Firth, Antony Julian (1996) Managing archaeology underwater. University of Southampton, Doctoral Thesis.
Abstract
This thesis is addressed to the relationship between state-managed archaeology and control of the past, with particular attention to the rigid association of administration and identity, i.e. nationalism, as manifest in the nation-state. A critical approach is feasible because the management of archaeology underwater is implicated in the reproduction of two fundamental aspects of the nation-state - territoriality and nationality - by virtue of the frequent location of ancient material underwater on the fringes of territory, and of the inter-'national' character of ancient material of maritime origin.
Empirical material is drawn from a comparative analysis of managing archaeology underwater in France, Norway, Sweden, Denmark, the Netherlands, the UK and Ireland and from a historical analysis of the development of management in the UK from the mid 1960s to the mid 1970s.
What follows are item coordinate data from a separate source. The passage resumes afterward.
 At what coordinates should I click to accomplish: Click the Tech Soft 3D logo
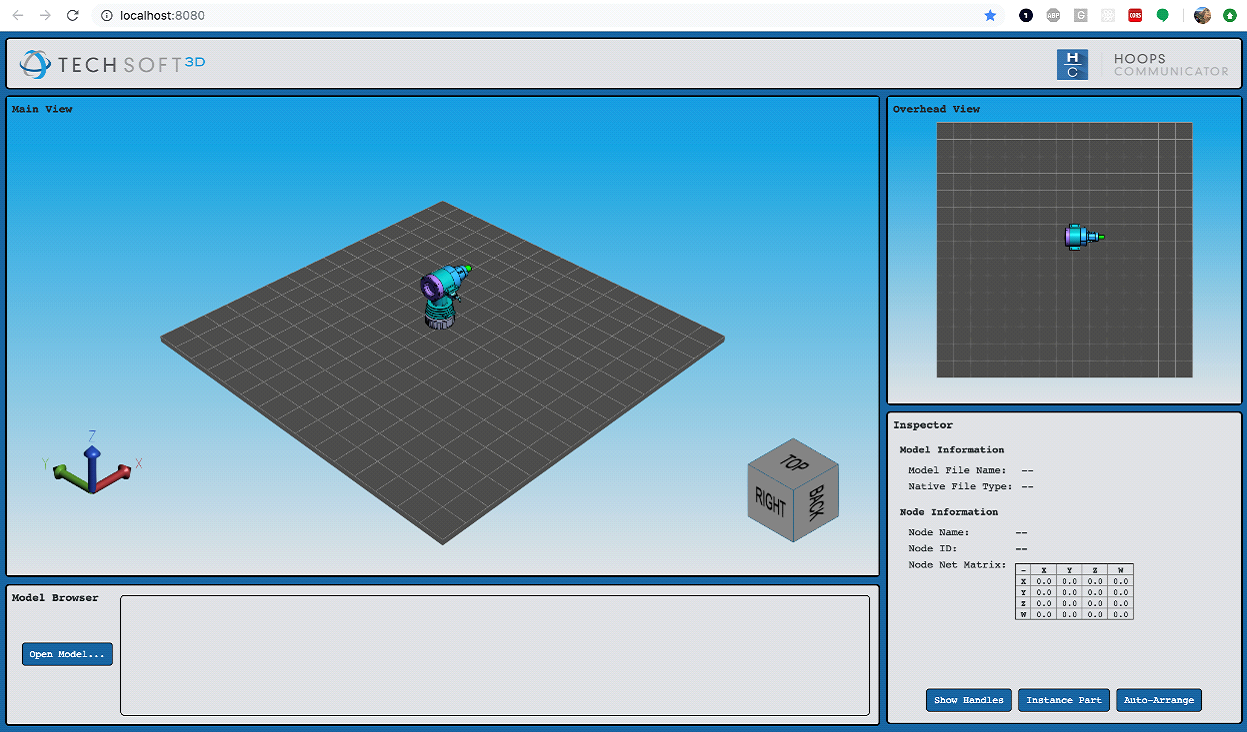(x=113, y=64)
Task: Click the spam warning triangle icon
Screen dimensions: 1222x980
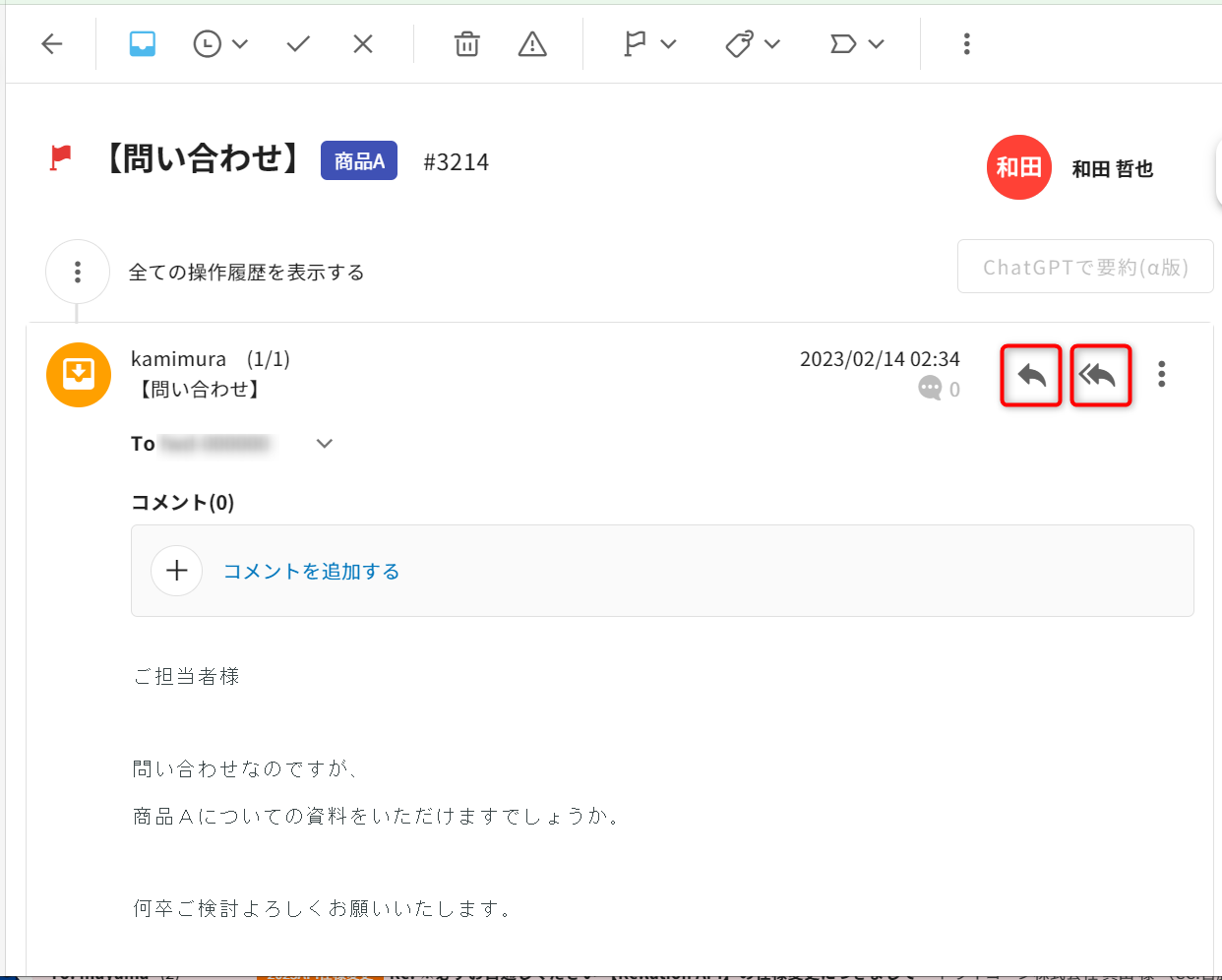Action: (532, 43)
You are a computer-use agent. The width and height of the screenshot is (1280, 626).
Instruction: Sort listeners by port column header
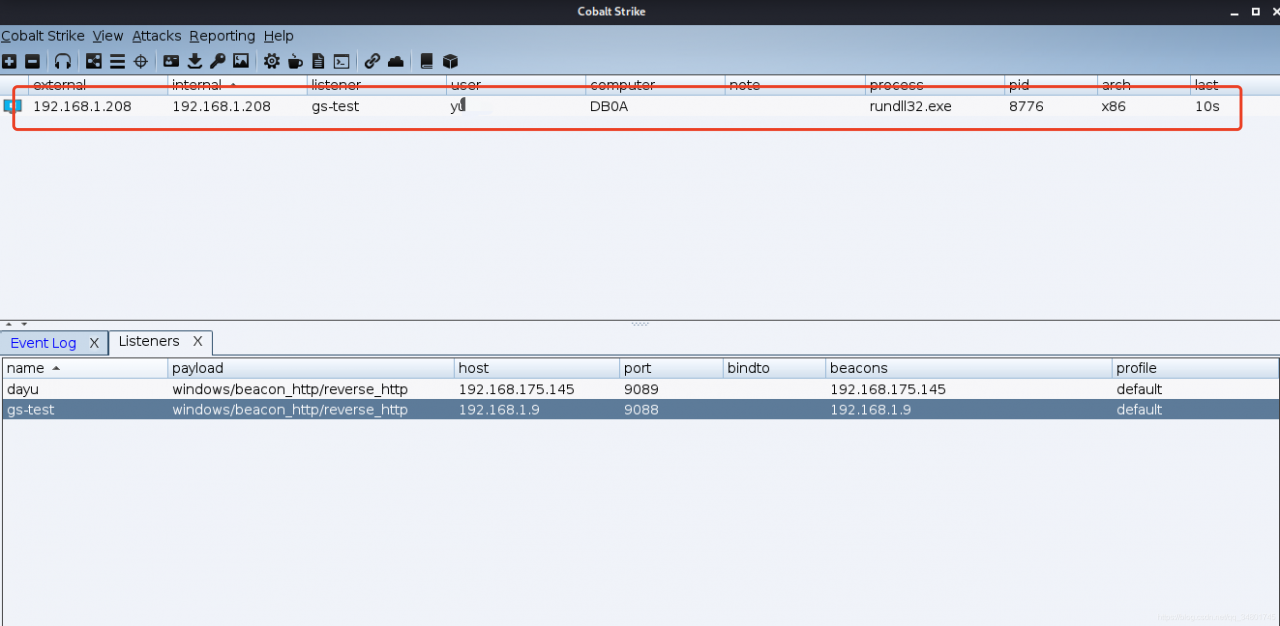coord(671,368)
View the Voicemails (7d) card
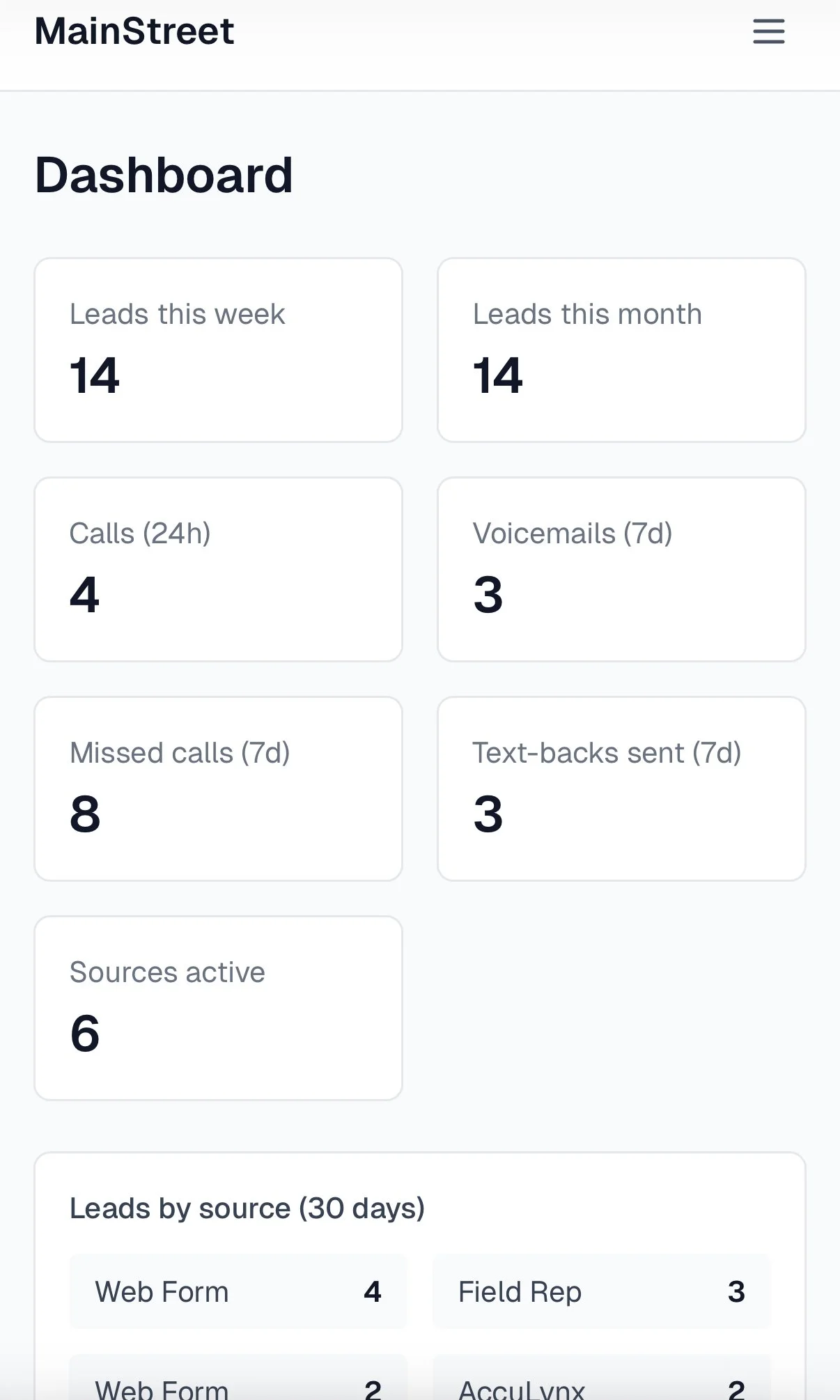Screen dimensions: 840x1400 click(621, 568)
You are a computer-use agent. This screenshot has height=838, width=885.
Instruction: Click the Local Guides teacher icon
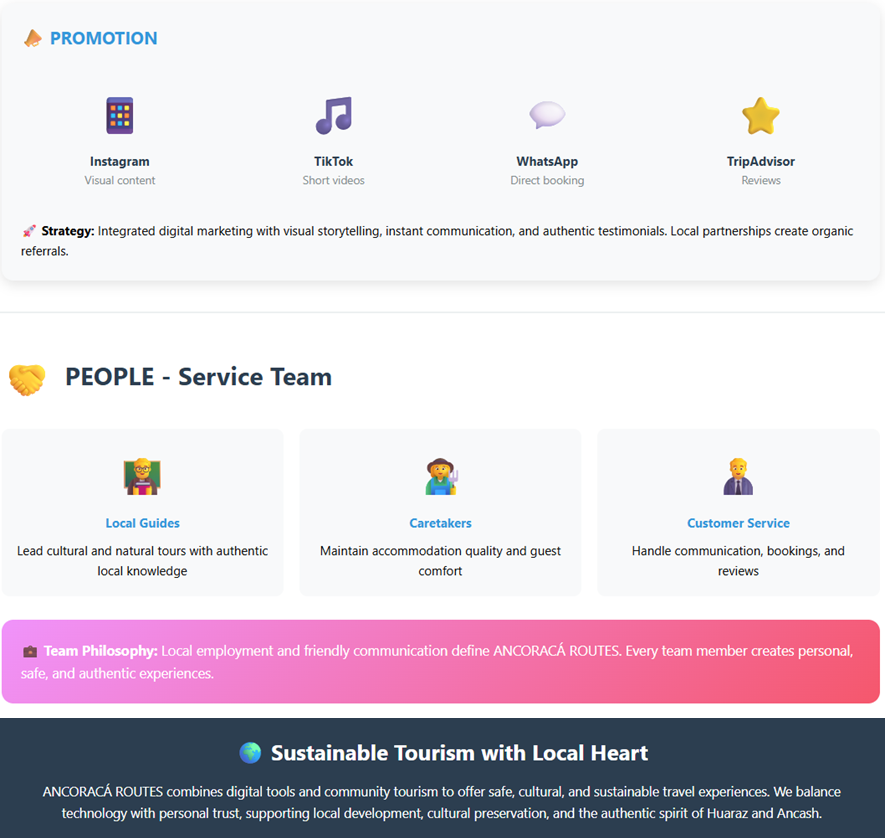[142, 477]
The theoretical basis is drawn from Anthony Giddens' work on modernity, structuration and locale.
Archaeology is shown to be an aspect of modernity that facilitates individuals' trust in the nation-state by presenting a 'reasonable' collective narrative that reconciles individual and abstract at an imaginable scale. The narrative takes effect, in part, through its physical manifestation in everyday environments and through people's behaviour towards ancient material.
Archaeologists and public dwell in preconceptions about the past through their practical experience of ancient material. These preconceptions can affect the introduction of management provisions, so that they become thoroughly structured within implementation, even if the provisions themselves appear 'neutral'. Furthermore, I show that the institutionalisation of preconceptions within management can constrain archaeological research, thus inhibiting the emergence of fresh interpretations.